Os motivos para esta exacerbada popularidade não são, de todo, difíceis de perceber. Apesar de algo ‘tosca’, com fatos de monstro pouco credíveis e técnicas ‘copy-paste’ que para um adulto são mais que evidentes, a série mostrava-se exímia em combinar acção, artes marciais, boas lições de moral, um tema de abertura memorável (que muita gente desse lado decerto já está a trautear…) e um toque de comédia, tanto através dos vilões Rita, Lord Zedd e seus asseclas quanto da dupla de ‘bullies’ do liceu de Angel Grove, Bulk e Skull, que nunca deixavam de render alguns bons momentos de humor tipo ‘pastelão’.

A versão portuguesa tinha, ainda, o atrativo de uma dobragem, como a de Dragon Ball Z, extremamente marcante, inconfundível e irrepetível. Personagens como Lord Zedd e Rita Repulsa contavam com vozes e ‘dichotes’ marcantes, bem capturados e adaptados pela equipa de dobragem – já para não falar do inesquecível grito de 'ai-ai-ai' do robô Alpha-5, braço direito dos Rangers, ou do não menos icónico ‘Transmorfar!’, o qual servia de mote para a sequência de transformação dos personagens, de jovens normais para defensores de Angel Grove. O resultado foi uma das raras instâncias em que a versão dobrada supera a original, e se torna parte integrante da própria experiência de visionamento para todos os que com ela tomaram contacto; tanto assim é que, para muitos fãs da série, a sensação de ver os episódios em versão original não parece inteiramente correta...

                 

Se não for assim, não é a mesma coisa...

Naturalmente, uma série com a projecção e sucesso internacionais dos Power Rangers não podia deixar de gerar sequelas. No caso dos heróis Transmorfantes, a série original foi apenas a primeira de muitas, que se estenderiam ao longo das três décadas seguintes, e continuam em exibição até aos dias de hoje. A própria série original permance como parte integrante do imaginário popular, suscitando até hoje a criação de 'merchandising'  inédito, e até sendo alvo de um filme ‘remake’, com Bryan Cranston e Elizabeth Banks.

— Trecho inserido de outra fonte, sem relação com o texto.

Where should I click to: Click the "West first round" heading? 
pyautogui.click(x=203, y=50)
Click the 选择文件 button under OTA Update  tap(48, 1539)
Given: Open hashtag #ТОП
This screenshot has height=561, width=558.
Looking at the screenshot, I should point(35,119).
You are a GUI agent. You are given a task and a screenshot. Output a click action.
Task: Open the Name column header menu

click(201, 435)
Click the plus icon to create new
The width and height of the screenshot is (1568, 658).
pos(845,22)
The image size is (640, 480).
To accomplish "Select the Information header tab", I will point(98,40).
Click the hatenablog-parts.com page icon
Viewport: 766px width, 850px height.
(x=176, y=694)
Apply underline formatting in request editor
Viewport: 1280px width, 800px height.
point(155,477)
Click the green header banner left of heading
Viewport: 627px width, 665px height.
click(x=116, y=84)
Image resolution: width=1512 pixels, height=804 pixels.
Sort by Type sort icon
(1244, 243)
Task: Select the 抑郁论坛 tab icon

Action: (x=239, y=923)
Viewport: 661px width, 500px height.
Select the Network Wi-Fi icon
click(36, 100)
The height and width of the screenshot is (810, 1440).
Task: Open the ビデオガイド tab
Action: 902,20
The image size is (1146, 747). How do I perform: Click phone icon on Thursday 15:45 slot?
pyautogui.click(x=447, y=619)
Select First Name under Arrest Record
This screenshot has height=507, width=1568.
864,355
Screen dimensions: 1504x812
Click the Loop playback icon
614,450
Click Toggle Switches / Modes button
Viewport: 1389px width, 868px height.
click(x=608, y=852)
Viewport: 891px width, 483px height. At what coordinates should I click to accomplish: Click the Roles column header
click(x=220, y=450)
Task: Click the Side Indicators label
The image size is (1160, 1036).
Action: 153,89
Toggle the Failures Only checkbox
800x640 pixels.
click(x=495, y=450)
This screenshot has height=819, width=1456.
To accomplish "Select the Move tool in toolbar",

Antes de tudo isso, no entanto, existiu um outro filme, lançado em 1997 nos EUA, e que com a já referida ‘décalage’, acabou por chegar a Portugal já na ‘cauda’ da vaga original de popularidade dos Rangers – embora ainda a tempo de fazer as delícias da miudagem de Norte a Sul do País – e de dar azo a uma das mais populares séries de ‘Tazos’ não lançadas pela Matutano.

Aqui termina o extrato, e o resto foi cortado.